::: Information given :::

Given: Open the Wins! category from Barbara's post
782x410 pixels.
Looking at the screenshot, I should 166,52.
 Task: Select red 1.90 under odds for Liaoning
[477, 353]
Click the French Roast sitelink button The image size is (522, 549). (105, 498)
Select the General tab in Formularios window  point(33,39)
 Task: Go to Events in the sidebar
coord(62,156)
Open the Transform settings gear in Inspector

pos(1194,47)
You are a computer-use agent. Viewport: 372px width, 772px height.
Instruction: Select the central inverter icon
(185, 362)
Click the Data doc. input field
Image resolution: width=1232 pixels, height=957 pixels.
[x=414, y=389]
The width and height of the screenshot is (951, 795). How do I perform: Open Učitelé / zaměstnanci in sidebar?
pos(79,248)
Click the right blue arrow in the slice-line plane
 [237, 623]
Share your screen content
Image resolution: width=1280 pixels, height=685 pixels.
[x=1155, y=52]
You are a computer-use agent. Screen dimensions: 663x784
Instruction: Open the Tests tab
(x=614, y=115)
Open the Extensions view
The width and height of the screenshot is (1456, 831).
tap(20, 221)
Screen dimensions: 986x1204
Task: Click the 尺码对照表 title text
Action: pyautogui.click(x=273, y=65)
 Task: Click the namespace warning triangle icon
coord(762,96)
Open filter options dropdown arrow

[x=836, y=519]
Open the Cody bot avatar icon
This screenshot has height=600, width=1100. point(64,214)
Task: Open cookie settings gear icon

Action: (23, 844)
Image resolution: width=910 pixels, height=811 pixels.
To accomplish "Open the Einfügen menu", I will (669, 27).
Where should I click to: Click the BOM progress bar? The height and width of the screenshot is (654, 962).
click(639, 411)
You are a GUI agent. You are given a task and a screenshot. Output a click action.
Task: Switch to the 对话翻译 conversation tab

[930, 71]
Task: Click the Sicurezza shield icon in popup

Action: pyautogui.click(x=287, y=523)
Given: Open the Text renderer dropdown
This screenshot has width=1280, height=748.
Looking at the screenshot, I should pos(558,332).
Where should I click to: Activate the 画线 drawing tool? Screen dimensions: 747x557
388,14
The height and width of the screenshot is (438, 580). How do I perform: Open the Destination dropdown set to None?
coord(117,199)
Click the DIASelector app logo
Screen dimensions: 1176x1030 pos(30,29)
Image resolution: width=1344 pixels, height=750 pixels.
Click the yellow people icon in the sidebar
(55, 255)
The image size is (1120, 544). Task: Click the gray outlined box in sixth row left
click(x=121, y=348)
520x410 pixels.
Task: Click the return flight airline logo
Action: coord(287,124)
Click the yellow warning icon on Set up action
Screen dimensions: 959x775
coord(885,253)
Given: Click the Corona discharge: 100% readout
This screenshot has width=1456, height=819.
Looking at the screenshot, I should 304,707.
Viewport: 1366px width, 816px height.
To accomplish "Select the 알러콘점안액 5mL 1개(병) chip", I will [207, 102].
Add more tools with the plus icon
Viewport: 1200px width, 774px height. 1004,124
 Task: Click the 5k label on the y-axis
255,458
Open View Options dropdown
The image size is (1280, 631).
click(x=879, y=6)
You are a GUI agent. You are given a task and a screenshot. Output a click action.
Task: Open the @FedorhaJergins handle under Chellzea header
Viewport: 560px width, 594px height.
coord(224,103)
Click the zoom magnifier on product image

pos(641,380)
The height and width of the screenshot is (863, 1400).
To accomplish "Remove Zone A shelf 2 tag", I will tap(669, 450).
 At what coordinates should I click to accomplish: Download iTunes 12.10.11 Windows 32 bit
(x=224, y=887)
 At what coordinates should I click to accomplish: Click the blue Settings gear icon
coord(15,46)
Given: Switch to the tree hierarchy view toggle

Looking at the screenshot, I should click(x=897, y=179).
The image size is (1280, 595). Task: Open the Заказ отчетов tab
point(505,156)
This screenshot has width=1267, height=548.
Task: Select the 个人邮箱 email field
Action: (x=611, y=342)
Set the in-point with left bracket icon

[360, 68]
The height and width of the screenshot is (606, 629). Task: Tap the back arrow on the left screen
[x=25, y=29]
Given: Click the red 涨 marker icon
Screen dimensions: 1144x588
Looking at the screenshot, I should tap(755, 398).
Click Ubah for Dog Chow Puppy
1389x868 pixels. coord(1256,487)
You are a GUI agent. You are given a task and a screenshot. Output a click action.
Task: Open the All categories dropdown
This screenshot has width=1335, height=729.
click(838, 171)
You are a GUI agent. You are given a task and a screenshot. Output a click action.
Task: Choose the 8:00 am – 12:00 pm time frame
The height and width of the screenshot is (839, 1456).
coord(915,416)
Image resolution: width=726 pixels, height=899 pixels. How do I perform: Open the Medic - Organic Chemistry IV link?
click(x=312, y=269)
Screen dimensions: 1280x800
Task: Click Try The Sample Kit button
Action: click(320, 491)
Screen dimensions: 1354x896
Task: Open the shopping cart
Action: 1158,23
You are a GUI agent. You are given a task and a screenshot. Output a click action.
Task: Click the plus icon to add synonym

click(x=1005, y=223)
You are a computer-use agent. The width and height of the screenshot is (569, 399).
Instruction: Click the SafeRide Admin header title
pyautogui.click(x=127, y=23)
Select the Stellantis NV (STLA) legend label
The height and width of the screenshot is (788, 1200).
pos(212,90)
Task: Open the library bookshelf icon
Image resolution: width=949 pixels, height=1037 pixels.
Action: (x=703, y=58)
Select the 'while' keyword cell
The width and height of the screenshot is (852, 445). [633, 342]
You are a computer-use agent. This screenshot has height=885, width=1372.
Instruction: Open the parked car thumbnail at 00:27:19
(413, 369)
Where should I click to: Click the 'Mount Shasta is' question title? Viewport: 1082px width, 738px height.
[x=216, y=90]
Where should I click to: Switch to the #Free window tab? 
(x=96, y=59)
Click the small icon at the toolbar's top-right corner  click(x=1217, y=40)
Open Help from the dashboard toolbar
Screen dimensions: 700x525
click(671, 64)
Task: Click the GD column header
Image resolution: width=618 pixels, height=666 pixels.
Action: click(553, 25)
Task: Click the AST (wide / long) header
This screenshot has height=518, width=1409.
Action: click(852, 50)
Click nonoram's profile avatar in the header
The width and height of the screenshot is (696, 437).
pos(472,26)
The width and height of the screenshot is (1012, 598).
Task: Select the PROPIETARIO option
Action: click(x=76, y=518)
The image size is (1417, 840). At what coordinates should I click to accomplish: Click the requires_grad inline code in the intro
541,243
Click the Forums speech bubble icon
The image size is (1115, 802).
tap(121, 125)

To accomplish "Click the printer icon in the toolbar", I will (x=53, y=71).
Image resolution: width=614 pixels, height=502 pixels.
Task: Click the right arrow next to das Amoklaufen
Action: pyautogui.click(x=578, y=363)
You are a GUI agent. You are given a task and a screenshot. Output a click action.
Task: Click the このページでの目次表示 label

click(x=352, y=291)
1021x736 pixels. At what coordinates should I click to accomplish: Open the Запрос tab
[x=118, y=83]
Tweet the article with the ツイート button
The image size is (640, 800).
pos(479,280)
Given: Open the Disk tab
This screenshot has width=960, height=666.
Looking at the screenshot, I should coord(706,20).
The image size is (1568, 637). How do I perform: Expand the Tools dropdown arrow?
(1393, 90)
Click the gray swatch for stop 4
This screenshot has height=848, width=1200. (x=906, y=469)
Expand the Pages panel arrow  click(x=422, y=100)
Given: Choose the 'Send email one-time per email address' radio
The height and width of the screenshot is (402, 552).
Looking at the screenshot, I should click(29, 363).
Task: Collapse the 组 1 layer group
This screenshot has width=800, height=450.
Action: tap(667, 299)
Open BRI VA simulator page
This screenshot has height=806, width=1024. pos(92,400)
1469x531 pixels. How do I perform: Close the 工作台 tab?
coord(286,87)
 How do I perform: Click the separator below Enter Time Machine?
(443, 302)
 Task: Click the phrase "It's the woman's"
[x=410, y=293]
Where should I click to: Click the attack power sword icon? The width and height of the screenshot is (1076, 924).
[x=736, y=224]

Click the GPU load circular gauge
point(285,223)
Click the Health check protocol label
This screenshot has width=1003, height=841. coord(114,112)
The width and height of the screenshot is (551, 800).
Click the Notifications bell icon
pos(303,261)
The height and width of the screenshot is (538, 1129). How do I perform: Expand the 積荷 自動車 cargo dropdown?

:::

■ **Exercise description**
Of the lines above, copy each that contains "Choose".

■ **Answer box**
Task: Choose the 8:00 am – 12:00 pm time frame
Given: Choose the 'Send email one-time per email address' radio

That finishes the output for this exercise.